Das Paper macht deutlich, dass Beton nicht länger nur als Emissionstreiber, sondern auch als Speichertechnologie verstanden werden kann. Im Zusammenspiel mit alternativen Bindemitteln, CO2-armen Produktionsverfahren und Kreislaufstrategien im Bausektor ergibt sich ein erhebliches Potenzial zur Reduktion der globalen Treibhausgasbilanz. Die nachgewiesene Fähigkeit, CO2 sicher und dauerhaft in Beton zu speichern, während sich dadurch die Materialeigenschaften verbessern ließen, stellt einen Paradigmenwechsel dar. Sollte sich der CO2-Speicher Beton als praxistauglich und im industriellen Maßstab skalierbar erweisen, ergäben sich zwangsläufig für Bauingenieure neue Planungs- und Gestaltungsfelder. Interessant für Bauherren wie für die ausführenden Unternehmen könnte die Speicherfähigkeit des Betons auch im Hinblick auf die Klimabilanz eines Bauwerks werden. Die CO2-Kapazität würde sich zweifelsohne direkt auf über den Lebenszyklus gerechneten ökologischen Fußabdruck eines Bauwerks auswirken. Denn auch im Rückbau gewänne der Speicher-Ansatz an Gewicht: Recyclingbeton kann durch erneute Carbonatisierung zusätzliche Speicherkapazitäten entfalten.
 

CO2-Verarbeitung am Bau: Herausforderungen für den Arbeitsschutz

  • Handhabung von CO2: Die Nutzung von flüssigem oder komprimiertem CO2 erfordert strikte Einhaltung der Gefahrstoffverordnung und der TRGS 900 für Druckgase. Es braucht Schutzmaßnahmen gegen Erstickungsgefahr und Kälteverbrennungen.
  • Prozesskontrolle: Die Parameter (CO2-Konzentration, Druck, Kontaktzeit) müssen präzise gesteuert werden, um optimale Mineralisation und gleichbleibende Materialqualität zu gewährleisten. Dies erfordert robuste Messtechnik und qualifiziertes Personal.
  • Neue Materialkennwerte: Die veränderten Eigenschaften (höhere Frühfestigkeit, erhöhte Dichte) müssen in die baupraktische Anwendung und die Bemessung einfließen. Sicherheitsbeiwerte und Prüfverfahren (z. B. Frischbetonprüfungen) müssen angepasst werden. Die erhöhte Frühfestigkeit kann auch die Handhabung und Schalungsentnahme beeinflussen.

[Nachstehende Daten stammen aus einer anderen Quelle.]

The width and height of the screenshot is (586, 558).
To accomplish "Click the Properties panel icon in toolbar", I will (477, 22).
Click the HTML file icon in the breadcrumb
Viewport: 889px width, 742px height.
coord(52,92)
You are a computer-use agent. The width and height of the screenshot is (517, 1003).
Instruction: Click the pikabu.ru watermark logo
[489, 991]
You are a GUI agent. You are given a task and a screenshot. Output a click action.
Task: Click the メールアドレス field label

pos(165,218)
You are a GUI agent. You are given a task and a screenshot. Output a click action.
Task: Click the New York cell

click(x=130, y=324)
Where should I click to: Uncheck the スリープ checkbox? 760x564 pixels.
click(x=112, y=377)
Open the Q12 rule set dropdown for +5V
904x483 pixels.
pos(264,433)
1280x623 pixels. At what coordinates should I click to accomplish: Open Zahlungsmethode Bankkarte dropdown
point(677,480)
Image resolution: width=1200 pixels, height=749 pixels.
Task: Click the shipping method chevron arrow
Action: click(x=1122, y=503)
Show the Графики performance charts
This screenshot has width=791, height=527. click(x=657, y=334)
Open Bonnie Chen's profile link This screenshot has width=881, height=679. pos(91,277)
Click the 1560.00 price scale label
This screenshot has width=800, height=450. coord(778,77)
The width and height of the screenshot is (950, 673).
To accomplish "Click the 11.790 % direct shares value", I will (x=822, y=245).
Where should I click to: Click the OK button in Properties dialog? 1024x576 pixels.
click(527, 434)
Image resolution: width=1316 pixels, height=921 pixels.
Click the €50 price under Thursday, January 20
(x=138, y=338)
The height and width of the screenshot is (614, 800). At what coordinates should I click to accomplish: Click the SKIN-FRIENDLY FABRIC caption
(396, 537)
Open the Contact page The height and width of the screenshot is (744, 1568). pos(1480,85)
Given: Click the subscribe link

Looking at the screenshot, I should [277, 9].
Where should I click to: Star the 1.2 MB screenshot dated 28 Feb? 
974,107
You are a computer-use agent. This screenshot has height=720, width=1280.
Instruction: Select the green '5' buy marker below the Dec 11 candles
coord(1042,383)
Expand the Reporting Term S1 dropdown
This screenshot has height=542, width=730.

Integration in Baupraxis und Arbeitssicherheit

Gleichzeitig weist die Forschungsgruppe mit Nachdruck daraufhin, dass die Carbonatisierung kontrolliert erfolgen muss, um Korrosionsprozesse an Bewehrungsstählen zuverlässig zu vermeiden, durch die sich die Vor- in Nachteile verkehren. 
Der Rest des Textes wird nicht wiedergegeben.